WRITTEN INSTRUCTION
Please rewrite every line from the one containing "Click the magnifier" down to the one containing "Open the office" in full, and shift each coordinate in the answers up by 52.

DATASET EXTRACT

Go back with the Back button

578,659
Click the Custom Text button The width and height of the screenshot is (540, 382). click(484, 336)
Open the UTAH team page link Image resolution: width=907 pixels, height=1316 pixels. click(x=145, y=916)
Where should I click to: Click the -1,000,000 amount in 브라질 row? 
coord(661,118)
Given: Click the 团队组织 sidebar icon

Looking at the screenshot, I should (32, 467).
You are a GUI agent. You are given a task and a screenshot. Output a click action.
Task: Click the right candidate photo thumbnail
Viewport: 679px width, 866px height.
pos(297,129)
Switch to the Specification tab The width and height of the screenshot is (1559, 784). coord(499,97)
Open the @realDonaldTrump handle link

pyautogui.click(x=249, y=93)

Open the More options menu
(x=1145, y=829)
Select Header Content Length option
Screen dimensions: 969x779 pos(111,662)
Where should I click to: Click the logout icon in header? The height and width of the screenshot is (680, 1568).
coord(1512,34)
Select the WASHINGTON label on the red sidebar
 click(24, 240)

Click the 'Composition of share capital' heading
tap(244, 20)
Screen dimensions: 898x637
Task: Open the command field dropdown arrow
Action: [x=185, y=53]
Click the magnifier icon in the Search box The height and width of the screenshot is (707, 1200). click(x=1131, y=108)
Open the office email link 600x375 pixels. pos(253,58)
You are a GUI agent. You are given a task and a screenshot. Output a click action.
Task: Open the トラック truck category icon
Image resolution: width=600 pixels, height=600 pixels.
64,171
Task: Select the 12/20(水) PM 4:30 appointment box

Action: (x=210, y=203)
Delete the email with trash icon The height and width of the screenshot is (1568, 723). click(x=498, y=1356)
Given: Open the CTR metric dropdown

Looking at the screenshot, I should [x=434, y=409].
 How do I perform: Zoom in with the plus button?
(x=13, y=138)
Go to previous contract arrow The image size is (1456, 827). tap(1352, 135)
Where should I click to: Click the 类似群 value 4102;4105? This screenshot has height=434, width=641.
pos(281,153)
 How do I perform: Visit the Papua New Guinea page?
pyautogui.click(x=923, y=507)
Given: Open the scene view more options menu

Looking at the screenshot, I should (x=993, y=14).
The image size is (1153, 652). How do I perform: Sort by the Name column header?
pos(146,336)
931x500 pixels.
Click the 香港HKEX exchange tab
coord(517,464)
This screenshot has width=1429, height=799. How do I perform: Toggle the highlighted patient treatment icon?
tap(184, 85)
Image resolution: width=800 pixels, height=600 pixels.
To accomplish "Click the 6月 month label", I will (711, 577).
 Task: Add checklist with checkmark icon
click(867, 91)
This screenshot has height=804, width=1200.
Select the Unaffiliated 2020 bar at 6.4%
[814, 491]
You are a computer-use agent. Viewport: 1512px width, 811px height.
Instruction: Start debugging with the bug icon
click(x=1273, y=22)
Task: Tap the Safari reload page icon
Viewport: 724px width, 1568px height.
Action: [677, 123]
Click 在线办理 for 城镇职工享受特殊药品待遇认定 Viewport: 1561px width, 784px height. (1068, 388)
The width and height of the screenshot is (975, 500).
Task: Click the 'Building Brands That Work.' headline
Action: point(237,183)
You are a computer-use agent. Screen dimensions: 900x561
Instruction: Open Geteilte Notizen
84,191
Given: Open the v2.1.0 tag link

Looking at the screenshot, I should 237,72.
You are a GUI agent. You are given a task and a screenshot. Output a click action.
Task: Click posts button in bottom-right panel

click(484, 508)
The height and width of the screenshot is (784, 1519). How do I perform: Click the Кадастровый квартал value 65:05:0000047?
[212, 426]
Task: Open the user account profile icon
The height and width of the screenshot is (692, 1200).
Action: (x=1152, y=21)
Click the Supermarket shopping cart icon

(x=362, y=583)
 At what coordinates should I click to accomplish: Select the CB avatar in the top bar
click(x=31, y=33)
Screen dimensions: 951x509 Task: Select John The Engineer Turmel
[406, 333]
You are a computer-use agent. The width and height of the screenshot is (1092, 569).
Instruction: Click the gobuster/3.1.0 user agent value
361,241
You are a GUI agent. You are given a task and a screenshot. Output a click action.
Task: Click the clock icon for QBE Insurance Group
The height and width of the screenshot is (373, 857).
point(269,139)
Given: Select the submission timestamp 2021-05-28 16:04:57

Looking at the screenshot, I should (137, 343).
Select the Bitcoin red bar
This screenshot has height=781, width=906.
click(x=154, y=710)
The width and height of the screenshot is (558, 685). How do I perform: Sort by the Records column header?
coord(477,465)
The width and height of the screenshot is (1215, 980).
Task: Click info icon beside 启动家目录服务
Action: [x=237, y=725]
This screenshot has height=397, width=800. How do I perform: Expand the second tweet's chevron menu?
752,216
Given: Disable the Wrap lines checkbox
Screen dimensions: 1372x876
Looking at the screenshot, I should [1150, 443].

RESULT FOR THIS TASK
Click the magnifier icon in the Search box The height and width of the screenshot is (707, 1200). click(x=1183, y=160)
Open the office email link 600x375 pixels. pos(305,110)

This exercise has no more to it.